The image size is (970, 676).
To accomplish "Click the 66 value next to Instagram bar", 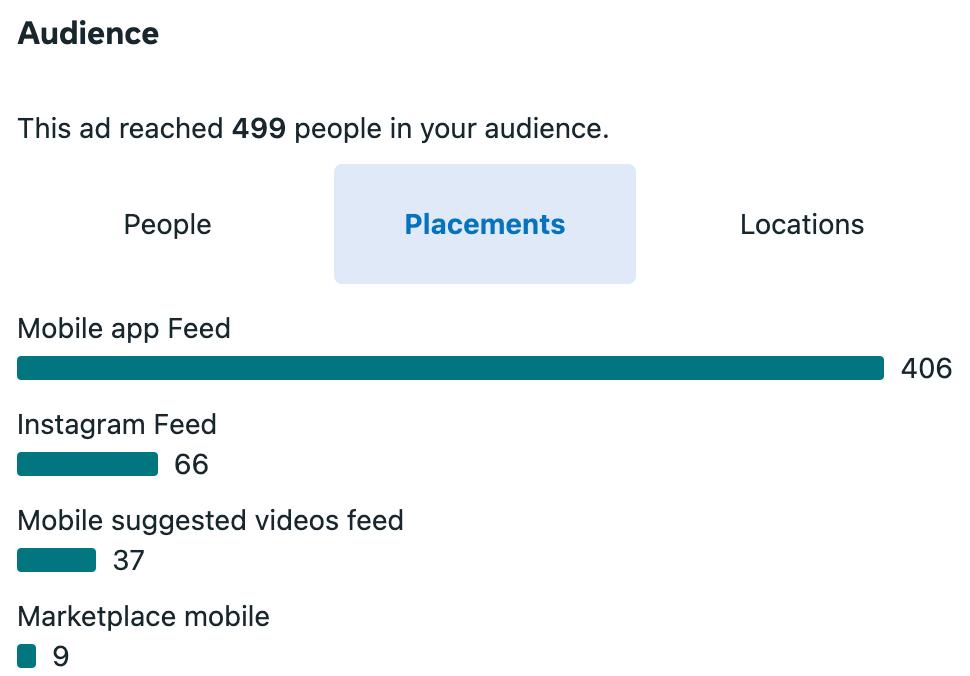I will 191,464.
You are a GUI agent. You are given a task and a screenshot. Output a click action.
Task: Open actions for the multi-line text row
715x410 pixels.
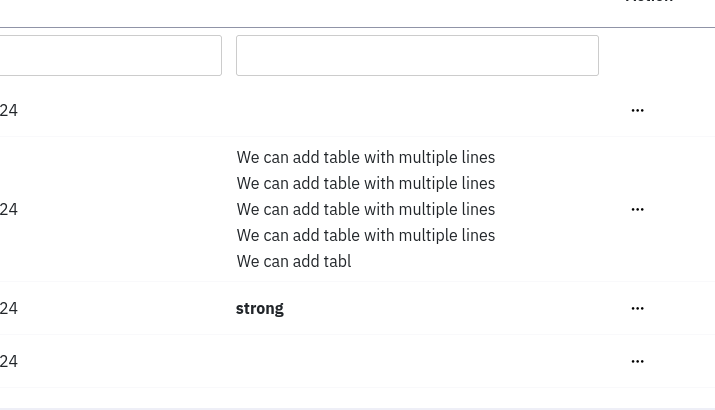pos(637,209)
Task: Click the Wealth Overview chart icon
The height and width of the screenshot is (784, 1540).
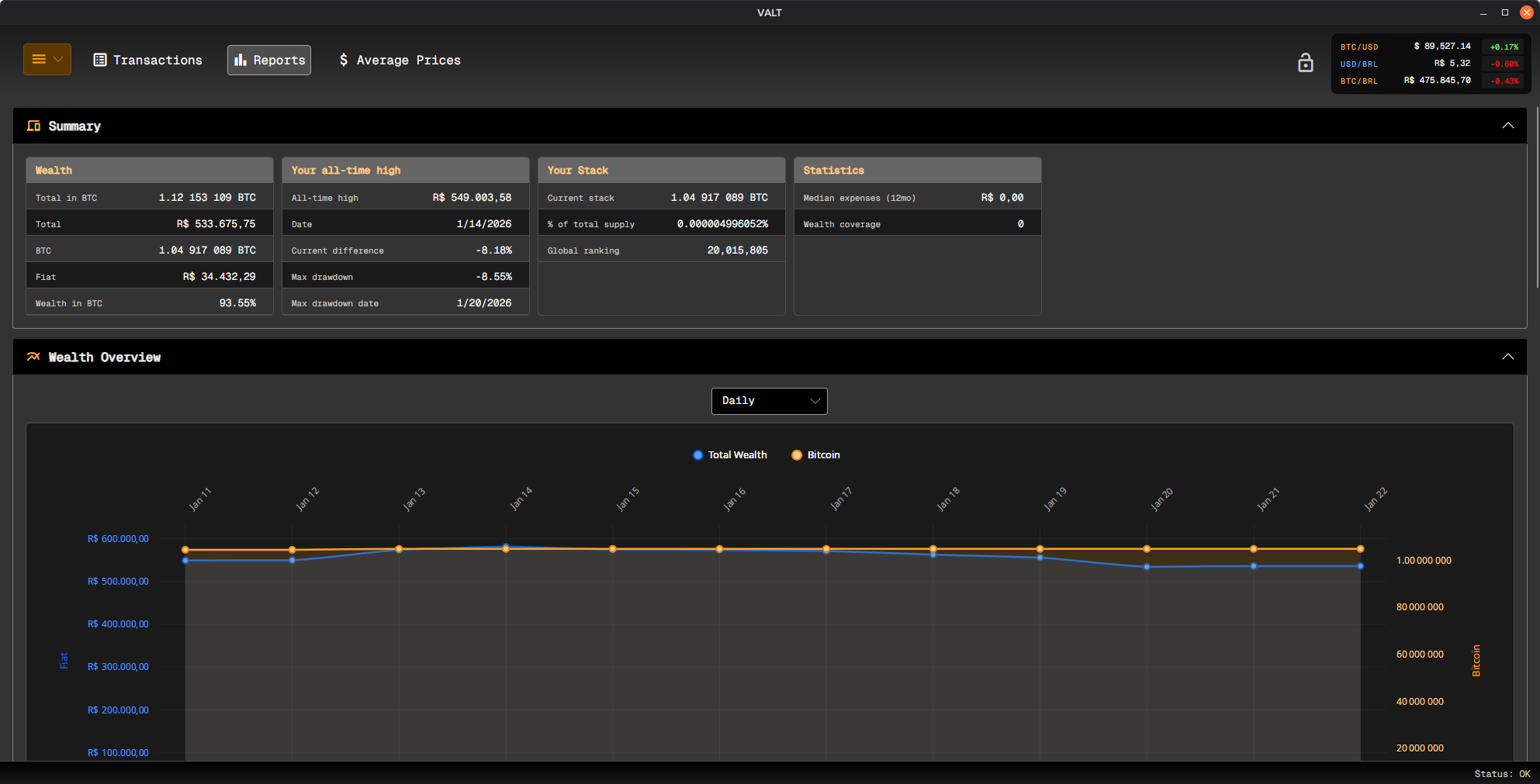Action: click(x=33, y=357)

##########

#### [Requirement]
Write out exactly the lines from the line that contains "You are a GUI" to the last line of the material above, both included; pictures do not belong in the copy.

#### [Solution for this problem]
You are a GUI agent. You are given a task and a screenshot. Output a click action.
Task: Open actions for the multi-line text row
715x410 pixels.
pos(637,209)
Task: Click the Wealth Overview chart icon
The height and width of the screenshot is (784, 1540).
Action: click(x=33, y=357)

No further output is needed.